逻辑漏洞
逻辑漏洞是指由于程序逻辑不严谨或逻辑太复杂,而导致一些逻辑分支不能够正常处理或处理发生错误,一般出现在以下几个方面:
-
任意密码修改(没有旧密码验证)
-
越权访问
-
密码找回
-
交易支付金额
逻辑漏洞出现在方方面面,主要原因是应用场景不同产生的逻辑方面的漏洞也不同。比如金融网站和互联网网站以及购物网站,挖掘逻辑漏洞方法完全不一样。
我们将所有逻辑漏洞的问题分为前端和后端两个部分,总体思路都是先测试前端再测试后端。简单来说其实就是能突破规则限制的就是漏洞【像不可修改的通过抓包可以修改了】。
1、发现网站的功能模块(修改密码、修改资料)
2、针对具体功能确定业务流程
3、拦截http/https请求,分析其参数项的含义
4、修改参数值,尝试触发逻辑漏洞
水平越权: 水平越权访问是一种“基于数据的访问控制”设计缺陷引起的漏洞。由于服务器端在接收到请求数据进行操作时没有判断数据的所属人/所属部门而导致的越权数据访问漏洞。

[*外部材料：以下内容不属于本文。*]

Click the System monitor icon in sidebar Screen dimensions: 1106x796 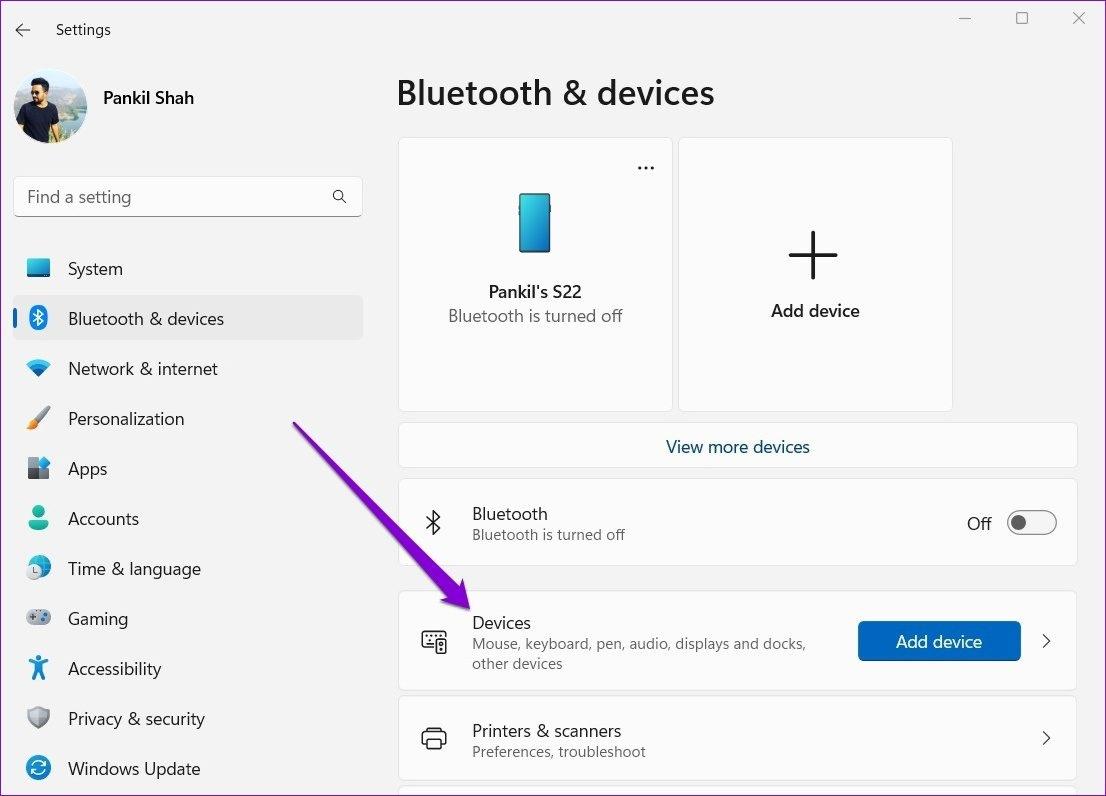tap(38, 269)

水平越权测试方法:主要通过看看能否通过A用户操作影响到B用户
假设用户A和用户B属于同一角色,拥有相同的权限等级,他们能获取自己的私有数据(数据A和数据B),但如果系统只验证了能访问数据的角色,而没有对数据做细分或者校验,导致用户A能访问到用户B的数据(数据B),那么用户A访问数据B的这种行为就叫做水平越权访问。
垂直越权:权限ID不变,权限类型改变
垂直越权是一种“基于URL的访问控制”设计缺陷引起的漏洞,又叫做权限提升攻击。
垂直越权测试思路:看看低权限用户是否能越权使用高权限用户的功能,比如普通用户可以使用管理员的功能。
由于后台应用没有做权限控制,或仅仅在菜单、按钮上做了权限控制,导致恶意用户只要猜测其他管理页面的URL或者敏感的参数信息,就可以访问或控制其他角色拥有的数据或页面,达到权限提升的目的。
通过验证码:可以采用爆破、抓包修改手机号码
1、前端
修改返回包看是否能跳过验证步骤.
2、验证码爆破
验证码包括图片验证码和手机验证码,先测试图片验证码,将使用正确密码登录的包再重放一次,如果回显还是正确登录的话说明并没有对图片验证码进行限制,可以尝试撞库。

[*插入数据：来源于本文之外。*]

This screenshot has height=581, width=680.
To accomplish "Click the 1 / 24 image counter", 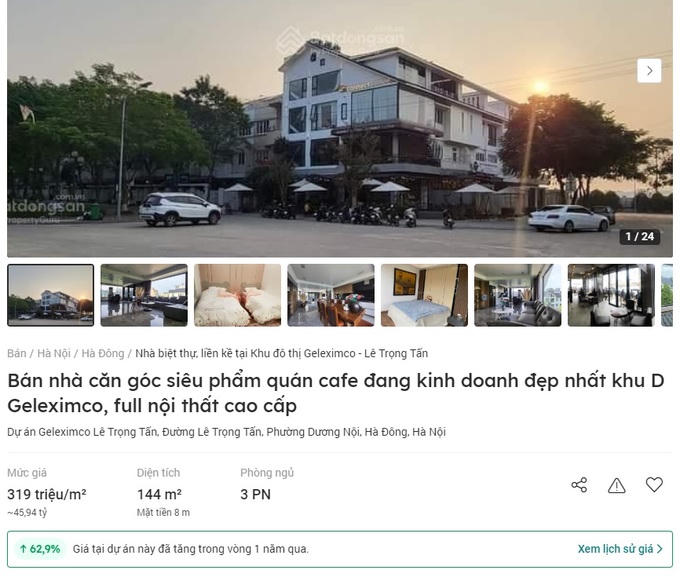I will coord(640,236).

至于手机验证码,通常是尝试爆破,如果网站发到手机上的短信没有写什么在xx时间内有效之类的则有可能没有时间限制,将登录包右键发送至Intruder(即测试器模块)设置好爆破位置后在载荷里选择数值后这样填写。
3、修改发送包手机号
首先用自己的手机收到正确验证码,在点击注册时拦截包将手机号改为其他手机号,如果成功的话就注册了别人的手机号,这是因为后端仅验证了验证码是否是正确的而没有验证验证码是否与手机匹配。
流程小结:
1、前端判断【回显及判断】
2、验证码爆破
3、修改发送包手机号或邮箱【提交时修改手机号或者修改验证码发送包的手机号】
4、【邮箱找回】链接尝试修改用户参数【注意token等参数】
1、修改支付的价格:在支付当中,购买商品一般分为三个步骤:订购、确认信息、付款。如果这三步中有一步没有做好验证,都可能会导致修改金额大小的漏洞产生
2、修改支付状态:问题出现在没有对支付状态的值跟实际订单支付的状态进行校验,导致单击支付时抓包修改确定支付或未支付的参数为支付状态的值,从而达到支付成功
3、修改购买数量:修改附属值:在很多的平台可以利用积分或优惠券,这个时候我们也可以去尝试
4、修改购买数量:修改附属值:在很多的平台可以利用积分或优惠券,这个时候我们也可以去尝试
a、修改优惠券的金额,当我们选择了相关的优惠券之后我们可以尝试修改优惠券金额的大小,如果能够成功购买者说明,存在漏洞
b、修改优惠券金额及业务逻辑问题
c、修改积分金额
5、修改支付接口:一些网站支持很多种的支付接口,如:自家的支付工具、第三方支付工具、每一个支付的接口值不同,如果我们抓包修改不存在的支付接口进行支付。如果程序员没有做好不存在的支付接口的处理就会产生漏洞
6、多重替换支付:如果挑选出两个订单,商品、价格都不相同,如果服务端没有做好相关的验证,在支付过程中,将一个订单的值修改为另一个订单的值,最后支付,那么我们就可以用订单一的价格购买到订单二的商品
7、重复支付:如果没有对订单多重提交进行校验,那么可能导致无限制的刷牌子
8、最小额支付:如果在测试过程中支付负数或者0.01时支付失败,可以将最小额设置为1元进行尝试
9、值为最大值支付问题:我们可以把金额设置成999999999或者将其附属值设置成999999999,由于逻辑设置问题,我们最终支付的金额会变成0
10、越权支付:在支付过程中修改用户ID,这样就可以用其他用户来进行支付
11、无限制试用:对于一些商品的试用,在支付时修改接口,将购买接口改成试用接口,这样一次次的累加,就可以无限期的试用了
12、修改优惠价格:有一些商品会有优惠价格,我们在支付时可以修改这个优惠金额
在支付这里,我们一般认为,只要有参数,就都可以修改,都有可能出现问题。使用两个账号来对比测试,这样可以更快发现可疑参数。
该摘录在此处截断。